**What is needed:**
As the lines appear below, please set them down exactly, starting at the first and finishing with the one containing "Open the Model browser tab".

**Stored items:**
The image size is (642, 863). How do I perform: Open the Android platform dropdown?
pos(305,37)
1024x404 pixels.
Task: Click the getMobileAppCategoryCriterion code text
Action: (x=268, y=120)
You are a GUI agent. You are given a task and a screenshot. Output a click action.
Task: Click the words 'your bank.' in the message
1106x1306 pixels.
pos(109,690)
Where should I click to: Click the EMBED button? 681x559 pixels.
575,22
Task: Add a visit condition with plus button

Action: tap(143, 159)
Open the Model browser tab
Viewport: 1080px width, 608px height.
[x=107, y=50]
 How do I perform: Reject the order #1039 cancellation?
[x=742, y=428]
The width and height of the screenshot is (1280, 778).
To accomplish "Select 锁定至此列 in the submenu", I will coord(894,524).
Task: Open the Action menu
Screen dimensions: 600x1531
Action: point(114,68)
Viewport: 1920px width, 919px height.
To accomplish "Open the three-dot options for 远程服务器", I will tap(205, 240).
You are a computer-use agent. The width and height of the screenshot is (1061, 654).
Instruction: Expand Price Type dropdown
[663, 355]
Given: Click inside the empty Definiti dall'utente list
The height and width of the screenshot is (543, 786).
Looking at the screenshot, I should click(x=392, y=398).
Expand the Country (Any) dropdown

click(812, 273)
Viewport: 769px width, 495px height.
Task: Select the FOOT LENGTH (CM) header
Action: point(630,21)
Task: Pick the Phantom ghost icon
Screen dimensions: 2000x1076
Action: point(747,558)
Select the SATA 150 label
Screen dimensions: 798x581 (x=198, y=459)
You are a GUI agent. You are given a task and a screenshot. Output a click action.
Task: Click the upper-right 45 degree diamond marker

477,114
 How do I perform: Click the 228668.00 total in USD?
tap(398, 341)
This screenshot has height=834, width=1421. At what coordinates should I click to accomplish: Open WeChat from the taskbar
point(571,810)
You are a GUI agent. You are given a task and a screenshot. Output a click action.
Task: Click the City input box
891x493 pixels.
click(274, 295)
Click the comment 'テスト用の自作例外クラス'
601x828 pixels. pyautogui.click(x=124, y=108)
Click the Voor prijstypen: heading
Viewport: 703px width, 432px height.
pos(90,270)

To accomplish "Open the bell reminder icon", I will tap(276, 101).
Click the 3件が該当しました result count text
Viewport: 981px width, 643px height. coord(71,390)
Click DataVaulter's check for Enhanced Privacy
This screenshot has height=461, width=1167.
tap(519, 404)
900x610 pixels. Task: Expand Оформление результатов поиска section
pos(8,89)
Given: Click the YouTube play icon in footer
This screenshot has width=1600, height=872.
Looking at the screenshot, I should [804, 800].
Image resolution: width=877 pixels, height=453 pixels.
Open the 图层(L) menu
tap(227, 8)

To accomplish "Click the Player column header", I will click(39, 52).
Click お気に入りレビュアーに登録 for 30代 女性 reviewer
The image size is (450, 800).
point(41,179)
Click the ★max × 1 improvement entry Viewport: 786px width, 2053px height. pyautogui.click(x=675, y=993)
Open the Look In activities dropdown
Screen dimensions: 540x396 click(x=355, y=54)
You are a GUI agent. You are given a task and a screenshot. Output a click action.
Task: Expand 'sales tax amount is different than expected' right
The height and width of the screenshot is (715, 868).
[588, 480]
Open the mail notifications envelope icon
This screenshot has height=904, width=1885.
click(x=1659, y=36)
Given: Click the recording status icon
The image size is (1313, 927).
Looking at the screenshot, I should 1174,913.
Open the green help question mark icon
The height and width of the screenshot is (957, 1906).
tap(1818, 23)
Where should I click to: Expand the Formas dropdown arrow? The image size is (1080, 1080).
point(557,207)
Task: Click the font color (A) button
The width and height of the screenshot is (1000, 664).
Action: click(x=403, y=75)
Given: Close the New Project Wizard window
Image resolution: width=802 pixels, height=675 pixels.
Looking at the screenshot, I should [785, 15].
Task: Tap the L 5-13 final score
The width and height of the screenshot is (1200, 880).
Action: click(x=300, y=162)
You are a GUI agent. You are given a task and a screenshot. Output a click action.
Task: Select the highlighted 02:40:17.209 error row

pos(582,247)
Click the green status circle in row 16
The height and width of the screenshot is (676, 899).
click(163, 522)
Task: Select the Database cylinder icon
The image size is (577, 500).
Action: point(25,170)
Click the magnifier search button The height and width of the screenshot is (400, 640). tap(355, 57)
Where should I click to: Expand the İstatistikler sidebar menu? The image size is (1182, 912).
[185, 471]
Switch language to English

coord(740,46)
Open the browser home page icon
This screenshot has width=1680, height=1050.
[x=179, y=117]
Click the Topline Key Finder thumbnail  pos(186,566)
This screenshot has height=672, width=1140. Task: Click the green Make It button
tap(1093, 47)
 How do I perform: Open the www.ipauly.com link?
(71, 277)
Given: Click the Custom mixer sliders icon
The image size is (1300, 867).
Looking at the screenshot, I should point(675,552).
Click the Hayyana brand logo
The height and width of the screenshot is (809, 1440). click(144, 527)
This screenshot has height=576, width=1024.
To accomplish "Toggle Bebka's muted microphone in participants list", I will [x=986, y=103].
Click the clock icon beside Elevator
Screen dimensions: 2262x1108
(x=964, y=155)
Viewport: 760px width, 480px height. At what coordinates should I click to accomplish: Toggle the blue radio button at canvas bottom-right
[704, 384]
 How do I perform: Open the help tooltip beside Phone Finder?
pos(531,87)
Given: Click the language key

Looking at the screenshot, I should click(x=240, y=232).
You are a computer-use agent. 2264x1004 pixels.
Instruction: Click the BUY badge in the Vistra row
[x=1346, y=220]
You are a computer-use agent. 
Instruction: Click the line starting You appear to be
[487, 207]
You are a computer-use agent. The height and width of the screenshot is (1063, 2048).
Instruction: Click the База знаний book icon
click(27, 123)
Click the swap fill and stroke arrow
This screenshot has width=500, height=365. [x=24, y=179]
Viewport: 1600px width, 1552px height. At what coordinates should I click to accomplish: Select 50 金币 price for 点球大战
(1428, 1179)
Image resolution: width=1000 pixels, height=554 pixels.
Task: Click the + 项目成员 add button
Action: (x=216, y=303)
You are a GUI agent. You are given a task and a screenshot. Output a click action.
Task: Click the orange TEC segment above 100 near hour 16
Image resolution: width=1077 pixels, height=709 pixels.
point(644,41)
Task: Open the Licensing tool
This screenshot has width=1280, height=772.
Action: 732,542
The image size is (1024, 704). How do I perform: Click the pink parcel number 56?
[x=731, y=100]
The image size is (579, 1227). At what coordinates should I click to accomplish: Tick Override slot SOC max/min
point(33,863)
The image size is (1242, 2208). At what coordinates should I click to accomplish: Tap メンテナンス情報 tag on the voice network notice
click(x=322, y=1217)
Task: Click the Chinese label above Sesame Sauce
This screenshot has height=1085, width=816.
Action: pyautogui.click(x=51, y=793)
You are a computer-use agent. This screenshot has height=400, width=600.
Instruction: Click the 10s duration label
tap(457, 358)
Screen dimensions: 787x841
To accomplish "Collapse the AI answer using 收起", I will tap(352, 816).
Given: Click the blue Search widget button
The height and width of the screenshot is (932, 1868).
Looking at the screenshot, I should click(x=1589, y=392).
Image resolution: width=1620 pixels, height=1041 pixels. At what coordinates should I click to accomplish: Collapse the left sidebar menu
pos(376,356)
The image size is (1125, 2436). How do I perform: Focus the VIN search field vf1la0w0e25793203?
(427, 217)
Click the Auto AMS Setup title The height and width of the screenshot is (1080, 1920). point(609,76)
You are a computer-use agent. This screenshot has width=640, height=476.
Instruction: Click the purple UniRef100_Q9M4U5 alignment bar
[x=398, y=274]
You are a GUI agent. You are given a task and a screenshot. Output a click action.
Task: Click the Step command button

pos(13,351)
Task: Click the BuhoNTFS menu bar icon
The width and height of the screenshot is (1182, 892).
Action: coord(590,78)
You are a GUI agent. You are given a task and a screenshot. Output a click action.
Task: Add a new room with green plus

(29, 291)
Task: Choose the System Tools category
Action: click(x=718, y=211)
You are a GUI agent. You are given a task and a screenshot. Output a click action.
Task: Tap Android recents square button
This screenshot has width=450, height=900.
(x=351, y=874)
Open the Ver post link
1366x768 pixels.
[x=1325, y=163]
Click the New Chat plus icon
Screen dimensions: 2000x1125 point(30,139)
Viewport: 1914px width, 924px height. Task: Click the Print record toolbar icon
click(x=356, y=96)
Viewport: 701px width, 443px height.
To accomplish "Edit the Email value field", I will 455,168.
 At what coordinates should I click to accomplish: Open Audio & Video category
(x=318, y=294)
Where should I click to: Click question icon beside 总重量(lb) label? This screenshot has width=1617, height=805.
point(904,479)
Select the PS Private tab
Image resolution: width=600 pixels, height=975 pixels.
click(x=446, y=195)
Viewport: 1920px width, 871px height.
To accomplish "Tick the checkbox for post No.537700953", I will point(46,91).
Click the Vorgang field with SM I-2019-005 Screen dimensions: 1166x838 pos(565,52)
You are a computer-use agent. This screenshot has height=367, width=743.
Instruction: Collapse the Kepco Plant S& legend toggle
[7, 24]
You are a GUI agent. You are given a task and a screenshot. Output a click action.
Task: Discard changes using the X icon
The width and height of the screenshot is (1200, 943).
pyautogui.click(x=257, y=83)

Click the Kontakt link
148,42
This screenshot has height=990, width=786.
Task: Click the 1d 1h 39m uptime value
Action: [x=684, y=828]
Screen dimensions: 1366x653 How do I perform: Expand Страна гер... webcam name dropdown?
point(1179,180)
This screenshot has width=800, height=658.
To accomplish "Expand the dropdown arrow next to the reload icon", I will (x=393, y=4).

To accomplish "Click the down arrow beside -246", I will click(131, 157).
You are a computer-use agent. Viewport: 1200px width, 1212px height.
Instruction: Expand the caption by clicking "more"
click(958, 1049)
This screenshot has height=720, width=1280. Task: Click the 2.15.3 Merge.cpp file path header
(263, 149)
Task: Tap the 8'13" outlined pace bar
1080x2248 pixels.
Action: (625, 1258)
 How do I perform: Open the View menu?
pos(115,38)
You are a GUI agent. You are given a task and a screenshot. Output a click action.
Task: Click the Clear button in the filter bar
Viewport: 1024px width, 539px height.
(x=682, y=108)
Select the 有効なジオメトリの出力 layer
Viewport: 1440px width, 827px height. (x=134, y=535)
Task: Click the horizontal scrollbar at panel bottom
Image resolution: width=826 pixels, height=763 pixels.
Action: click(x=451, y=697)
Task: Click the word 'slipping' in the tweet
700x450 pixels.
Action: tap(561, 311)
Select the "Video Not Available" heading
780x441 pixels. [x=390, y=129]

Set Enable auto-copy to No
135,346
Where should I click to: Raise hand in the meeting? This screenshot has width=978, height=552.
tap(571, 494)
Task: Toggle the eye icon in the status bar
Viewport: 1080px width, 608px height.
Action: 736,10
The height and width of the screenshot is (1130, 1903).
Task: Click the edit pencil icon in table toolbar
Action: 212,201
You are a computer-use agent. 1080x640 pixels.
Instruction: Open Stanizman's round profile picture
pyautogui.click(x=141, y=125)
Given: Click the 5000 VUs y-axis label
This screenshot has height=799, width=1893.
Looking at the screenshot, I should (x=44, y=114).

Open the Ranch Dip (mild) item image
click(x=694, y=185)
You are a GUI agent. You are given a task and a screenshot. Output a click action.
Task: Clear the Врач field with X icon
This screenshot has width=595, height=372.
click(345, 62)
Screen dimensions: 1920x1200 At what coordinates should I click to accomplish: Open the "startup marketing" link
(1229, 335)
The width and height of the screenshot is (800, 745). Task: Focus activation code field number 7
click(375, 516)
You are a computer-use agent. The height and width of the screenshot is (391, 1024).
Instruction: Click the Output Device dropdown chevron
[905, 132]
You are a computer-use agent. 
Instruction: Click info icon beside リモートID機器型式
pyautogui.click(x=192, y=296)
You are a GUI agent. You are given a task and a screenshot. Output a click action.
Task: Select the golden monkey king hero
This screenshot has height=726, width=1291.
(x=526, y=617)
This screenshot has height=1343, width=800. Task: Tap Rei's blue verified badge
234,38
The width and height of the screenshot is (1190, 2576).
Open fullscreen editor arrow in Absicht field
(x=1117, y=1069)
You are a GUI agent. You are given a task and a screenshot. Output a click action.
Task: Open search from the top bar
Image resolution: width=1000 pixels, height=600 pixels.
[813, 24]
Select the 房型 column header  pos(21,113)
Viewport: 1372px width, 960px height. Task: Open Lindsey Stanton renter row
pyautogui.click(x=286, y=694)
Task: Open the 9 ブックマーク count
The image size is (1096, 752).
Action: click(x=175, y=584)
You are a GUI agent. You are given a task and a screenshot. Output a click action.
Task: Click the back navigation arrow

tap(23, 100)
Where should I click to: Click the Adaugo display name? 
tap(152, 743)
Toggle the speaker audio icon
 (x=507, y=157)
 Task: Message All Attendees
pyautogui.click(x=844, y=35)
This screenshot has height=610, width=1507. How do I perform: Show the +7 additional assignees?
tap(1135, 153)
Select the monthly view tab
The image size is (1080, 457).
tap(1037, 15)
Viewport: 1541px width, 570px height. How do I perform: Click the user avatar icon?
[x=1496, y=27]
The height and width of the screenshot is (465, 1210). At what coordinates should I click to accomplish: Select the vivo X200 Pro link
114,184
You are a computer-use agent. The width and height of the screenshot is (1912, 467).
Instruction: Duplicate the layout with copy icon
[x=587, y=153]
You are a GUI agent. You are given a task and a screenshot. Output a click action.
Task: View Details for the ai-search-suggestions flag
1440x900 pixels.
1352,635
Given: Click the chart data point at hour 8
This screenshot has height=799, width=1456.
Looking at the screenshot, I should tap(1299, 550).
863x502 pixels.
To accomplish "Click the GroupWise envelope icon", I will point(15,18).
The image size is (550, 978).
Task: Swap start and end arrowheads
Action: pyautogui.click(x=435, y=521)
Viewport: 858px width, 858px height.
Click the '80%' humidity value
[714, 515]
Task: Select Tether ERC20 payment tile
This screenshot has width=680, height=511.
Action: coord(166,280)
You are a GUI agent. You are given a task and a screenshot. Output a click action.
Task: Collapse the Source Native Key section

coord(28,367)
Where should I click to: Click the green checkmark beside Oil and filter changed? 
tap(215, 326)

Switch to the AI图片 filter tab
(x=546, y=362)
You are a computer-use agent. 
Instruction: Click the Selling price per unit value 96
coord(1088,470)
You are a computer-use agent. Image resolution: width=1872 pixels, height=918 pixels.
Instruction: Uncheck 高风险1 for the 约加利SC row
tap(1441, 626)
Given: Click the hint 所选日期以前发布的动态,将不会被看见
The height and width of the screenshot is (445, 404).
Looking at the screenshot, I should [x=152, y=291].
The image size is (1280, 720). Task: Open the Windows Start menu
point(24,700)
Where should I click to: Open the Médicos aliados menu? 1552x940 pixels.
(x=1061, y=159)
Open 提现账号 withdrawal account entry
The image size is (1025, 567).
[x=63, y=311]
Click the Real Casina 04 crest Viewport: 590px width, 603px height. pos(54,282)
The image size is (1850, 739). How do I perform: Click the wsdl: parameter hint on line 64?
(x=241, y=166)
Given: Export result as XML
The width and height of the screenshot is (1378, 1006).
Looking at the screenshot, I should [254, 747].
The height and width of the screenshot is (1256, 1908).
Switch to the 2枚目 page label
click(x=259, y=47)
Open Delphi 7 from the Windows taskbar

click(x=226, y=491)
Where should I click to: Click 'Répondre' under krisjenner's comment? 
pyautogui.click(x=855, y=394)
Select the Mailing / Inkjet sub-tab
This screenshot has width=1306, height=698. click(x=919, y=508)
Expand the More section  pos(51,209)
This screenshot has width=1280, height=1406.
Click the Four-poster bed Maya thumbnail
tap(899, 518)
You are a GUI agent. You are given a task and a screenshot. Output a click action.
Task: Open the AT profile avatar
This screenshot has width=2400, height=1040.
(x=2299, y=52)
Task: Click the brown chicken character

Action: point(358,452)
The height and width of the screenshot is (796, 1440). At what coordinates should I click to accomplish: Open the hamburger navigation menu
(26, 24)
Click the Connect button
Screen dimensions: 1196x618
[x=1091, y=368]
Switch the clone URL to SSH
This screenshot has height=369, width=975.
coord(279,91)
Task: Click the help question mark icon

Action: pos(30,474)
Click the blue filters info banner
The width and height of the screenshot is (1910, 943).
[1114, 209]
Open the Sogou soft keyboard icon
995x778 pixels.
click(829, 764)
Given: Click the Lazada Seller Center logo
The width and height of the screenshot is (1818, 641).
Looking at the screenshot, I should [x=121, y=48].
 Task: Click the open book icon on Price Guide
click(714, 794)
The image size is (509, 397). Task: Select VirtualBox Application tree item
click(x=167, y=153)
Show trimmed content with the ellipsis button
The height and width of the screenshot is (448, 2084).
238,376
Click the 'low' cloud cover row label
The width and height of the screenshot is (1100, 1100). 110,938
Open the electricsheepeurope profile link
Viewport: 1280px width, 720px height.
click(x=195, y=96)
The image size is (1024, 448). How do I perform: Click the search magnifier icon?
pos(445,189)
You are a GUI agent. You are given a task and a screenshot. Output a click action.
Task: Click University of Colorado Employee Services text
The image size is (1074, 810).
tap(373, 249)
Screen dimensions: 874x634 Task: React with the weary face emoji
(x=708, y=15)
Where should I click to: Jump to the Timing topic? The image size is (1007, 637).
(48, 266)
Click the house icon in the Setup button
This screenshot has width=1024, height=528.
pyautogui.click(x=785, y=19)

**Problem solution:**
The image size is (642, 863). How do I perform: Open the Android platform dropdown?
pos(305,37)
1024x404 pixels.
Task: Click the getMobileAppCategoryCriterion code text
Action: (x=268, y=120)
You are a GUI agent. You are given a task and a screenshot. Output a click action.
Task: Click the words 'your bank.' in the message
1106x1306 pixels.
pos(109,690)
Where should I click to: Click the EMBED button? 681x559 pixels.
575,22
Task: Add a visit condition with plus button

Action: tap(143, 159)
Open the Model browser tab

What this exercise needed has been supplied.